Staff Security Analyst – Business Technology

Staff Security Analyst – Business Technology

Requirements

• 3-5 years of experience in a product management or analyst role, ideally with a focus on security.
• Strong understanding of security fundamentals and frameworks (e.g., NIST, ISO 27001, CIS).
• Experience with modern DevOps practices and toolchains.
• Prior involvement in driving security transformation initiatives and sustainability programs.
• Demonstrated ability to create meaningful metrics and dashboards using business intelligence tools (e.g., Splunk, Grafana, or equivalent).
• Ability to translate technical insights into actionable business recommendations.
• Excellent communication skills, with the ability to convey complex security concepts to technical and non-technical stakeholders.

Responsibilities

• Evaluate business processes, anticipate requirements, and identify areas for improvement.
• Define technical, business, and security requirements for projects and systems.
• Translate complex technical requirements into functional specifications and user stories.
• Help teams maintain focus and alignment with project goals, ensuring adherence to agreed deliverables and minimizing deviations from scope.
• Educate teams on security practices and ensure adherence to security policies.
• Identify and track key metrics to measure the success of security programs.
• Help develop and maintain incident response playbooks and ensure alignment with organizational goals.
• Develop runbooks, procedure manuals, and other documentation to support cross-training and operational readiness.
• Translate business requirements into actionable technical milestones, ensuring security initiatives align with organizational objectives and timelines.

_ _ _ _ _ _ _

> _Task item 1_
Reproduce the portion of the security analyst job posting from "Responsibilities" up to and including "and operational readiness.".
> _Task item 2_
Carry on writing the security analyst job posting from the point at which it stops.

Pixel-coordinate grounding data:

_ _ _ _ _ _ _

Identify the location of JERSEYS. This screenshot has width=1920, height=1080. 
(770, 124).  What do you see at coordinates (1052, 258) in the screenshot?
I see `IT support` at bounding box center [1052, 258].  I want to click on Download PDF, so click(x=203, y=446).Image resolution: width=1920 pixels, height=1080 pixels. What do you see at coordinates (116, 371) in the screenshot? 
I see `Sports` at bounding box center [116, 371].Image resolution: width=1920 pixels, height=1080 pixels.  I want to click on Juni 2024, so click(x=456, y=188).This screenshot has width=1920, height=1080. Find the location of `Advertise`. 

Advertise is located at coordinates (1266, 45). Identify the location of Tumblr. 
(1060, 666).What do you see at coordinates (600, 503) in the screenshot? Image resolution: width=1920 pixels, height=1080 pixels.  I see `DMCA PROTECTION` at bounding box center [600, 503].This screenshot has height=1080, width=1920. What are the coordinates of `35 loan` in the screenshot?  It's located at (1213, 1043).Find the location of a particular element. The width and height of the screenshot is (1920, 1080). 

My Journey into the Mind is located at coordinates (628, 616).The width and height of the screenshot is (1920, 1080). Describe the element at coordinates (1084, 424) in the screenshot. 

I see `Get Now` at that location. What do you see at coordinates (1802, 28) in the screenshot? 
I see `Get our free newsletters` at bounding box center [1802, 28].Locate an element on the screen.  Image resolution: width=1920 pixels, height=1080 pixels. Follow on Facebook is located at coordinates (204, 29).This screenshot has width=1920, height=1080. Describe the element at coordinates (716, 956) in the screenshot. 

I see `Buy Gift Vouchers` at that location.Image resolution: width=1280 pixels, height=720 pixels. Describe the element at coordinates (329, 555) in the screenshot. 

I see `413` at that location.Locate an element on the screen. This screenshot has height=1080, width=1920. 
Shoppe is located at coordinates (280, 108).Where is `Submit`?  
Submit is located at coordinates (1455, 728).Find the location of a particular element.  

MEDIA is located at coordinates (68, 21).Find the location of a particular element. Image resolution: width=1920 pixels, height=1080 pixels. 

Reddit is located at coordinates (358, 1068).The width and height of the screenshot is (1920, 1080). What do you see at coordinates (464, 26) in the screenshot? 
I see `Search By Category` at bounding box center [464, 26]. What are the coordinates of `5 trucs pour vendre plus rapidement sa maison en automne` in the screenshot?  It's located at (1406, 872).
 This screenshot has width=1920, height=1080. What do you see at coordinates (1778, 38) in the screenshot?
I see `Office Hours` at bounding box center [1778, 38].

_ _ _ _ _ _ _

> _Written response 1_
Responsibilities

• Evaluate business processes, anticipate requirements, and identify areas for improvement.
• Define technical, business, and security requirements for projects and systems.
• Translate complex technical requirements into functional specifications and user stories.
• Help teams maintain focus and alignment with project goals, ensuring adherence to agreed deliverables and minimizing deviations from scope.
• Educate teams on security practices and ensure adherence to security policies.
• Identify and track key metrics to measure the success of security programs.
• Help develop and maintain incident response playbooks and ensure alignment with organizational goals.
• Develop runbooks, procedure manuals, and other documentation to support cross-training and operational readiness.

> _Written response 2_
• Lead and manage the rollout of secure infrastructure projects, including networking deployments, ensuring best practices in security sustainability.
• Provide continuous oversight and a clear line of sight for DevOps or SRE teams regarding infrastructure changes and security posture updates.
• Deploy and maintain infrastructure and code scanning tools across environments, integrating security controls within CI/CD pipelines to ensure automated vulnerability assessments and compliance.
• Collaborate with DevOps teams to ensure the seamless integration of security tools that enhance the efficiency and effectiveness of the development process.
• Act as a key coordinator for security incident response, ensuring rapid, practical remediation actions and clear communication with internal teams.
• Participate in the security champion programs and tabletop exercises to test team readiness.
• Design, develop, and maintain dashboards and key performance metrics to measure business outcomes and track security posture improvements.
• Ensure that SDL processes are fully covered (100%) and continuously monitored, providing actionable insights to leadership and stakeholders.
• Identify opportunities for automation within security workflows, leading initiatives to streamline processes and improve systematic risk management.
• Collaborate across teams to implement scalable and repeatable security measures that drive operational excellence.

Preferred Qualifications

No preferred qualifications provided.